#### Your task
Copy out every one of the lines below that contains the word "action", treating uppercase and lowercase letters as different.

#### Input material
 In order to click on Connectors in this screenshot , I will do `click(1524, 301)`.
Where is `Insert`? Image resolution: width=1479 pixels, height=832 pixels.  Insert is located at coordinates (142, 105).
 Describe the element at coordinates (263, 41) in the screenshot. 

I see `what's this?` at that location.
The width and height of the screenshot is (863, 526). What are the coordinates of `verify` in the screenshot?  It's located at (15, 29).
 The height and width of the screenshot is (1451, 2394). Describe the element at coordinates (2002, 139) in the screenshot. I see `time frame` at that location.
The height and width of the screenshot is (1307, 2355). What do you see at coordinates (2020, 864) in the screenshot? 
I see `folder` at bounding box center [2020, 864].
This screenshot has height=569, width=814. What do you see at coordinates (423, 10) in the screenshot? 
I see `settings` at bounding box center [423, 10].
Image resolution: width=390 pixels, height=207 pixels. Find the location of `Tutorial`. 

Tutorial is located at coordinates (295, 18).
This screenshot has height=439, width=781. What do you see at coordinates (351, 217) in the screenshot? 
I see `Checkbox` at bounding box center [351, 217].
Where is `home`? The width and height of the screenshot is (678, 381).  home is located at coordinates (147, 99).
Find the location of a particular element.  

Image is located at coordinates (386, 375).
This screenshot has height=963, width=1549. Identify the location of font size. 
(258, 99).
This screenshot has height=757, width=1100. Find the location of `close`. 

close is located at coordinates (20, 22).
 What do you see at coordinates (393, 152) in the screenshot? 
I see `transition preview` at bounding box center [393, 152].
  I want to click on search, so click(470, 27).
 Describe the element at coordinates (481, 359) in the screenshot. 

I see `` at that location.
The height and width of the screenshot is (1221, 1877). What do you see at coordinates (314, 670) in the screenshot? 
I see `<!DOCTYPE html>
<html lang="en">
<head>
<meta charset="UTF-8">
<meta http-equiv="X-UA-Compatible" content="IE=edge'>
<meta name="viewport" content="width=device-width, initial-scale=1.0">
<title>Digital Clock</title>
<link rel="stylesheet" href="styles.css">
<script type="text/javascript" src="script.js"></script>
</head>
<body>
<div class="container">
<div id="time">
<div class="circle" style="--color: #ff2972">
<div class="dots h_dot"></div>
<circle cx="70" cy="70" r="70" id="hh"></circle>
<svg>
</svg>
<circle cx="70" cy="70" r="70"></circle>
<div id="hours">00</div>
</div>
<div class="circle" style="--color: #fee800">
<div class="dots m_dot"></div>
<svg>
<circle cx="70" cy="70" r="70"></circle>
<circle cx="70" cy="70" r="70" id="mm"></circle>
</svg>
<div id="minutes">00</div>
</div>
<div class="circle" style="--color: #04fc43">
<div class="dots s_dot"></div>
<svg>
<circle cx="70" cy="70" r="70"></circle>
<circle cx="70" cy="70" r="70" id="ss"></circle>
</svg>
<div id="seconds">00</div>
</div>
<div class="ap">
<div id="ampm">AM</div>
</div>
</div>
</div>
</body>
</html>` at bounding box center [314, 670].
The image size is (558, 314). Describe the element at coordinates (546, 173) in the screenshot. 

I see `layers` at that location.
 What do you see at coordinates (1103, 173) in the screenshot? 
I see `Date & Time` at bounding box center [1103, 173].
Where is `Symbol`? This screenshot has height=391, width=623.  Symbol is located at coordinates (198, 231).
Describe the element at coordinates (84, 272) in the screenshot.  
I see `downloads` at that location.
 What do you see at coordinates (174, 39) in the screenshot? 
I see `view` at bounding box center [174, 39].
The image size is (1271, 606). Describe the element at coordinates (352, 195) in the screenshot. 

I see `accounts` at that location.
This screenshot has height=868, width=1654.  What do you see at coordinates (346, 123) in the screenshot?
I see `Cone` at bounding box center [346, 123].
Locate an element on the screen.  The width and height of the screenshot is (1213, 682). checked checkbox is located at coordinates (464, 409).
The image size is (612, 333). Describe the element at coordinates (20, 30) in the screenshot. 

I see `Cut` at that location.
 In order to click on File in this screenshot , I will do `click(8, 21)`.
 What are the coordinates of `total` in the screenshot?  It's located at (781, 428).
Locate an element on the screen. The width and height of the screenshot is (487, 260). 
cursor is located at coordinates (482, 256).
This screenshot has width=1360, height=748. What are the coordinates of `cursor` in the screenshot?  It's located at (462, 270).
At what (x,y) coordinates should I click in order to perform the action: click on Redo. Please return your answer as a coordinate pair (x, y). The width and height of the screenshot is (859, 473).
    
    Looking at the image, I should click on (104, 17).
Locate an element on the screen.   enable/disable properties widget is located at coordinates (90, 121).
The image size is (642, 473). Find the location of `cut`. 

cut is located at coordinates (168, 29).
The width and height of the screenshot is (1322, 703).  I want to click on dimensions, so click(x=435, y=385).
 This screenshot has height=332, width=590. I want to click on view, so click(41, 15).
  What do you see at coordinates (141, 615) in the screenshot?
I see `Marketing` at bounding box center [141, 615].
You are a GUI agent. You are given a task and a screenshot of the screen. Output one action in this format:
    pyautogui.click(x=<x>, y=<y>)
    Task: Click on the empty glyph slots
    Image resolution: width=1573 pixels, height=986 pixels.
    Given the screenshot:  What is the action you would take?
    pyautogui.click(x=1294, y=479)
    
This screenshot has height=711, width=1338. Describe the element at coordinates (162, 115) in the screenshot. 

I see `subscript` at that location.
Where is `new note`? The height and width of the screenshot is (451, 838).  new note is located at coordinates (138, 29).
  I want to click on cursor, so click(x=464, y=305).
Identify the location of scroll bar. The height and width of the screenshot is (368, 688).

#### Reply
At what (x,y) coordinates should I click in order to perform the action: click on Redo. Please return your answer as a coordinate pair (x, y). The width and height of the screenshot is (859, 473).
You are a GUI agent. You are given a task and a screenshot of the screen. Output one action in this format:
    Given the screenshot:  What is the action you would take?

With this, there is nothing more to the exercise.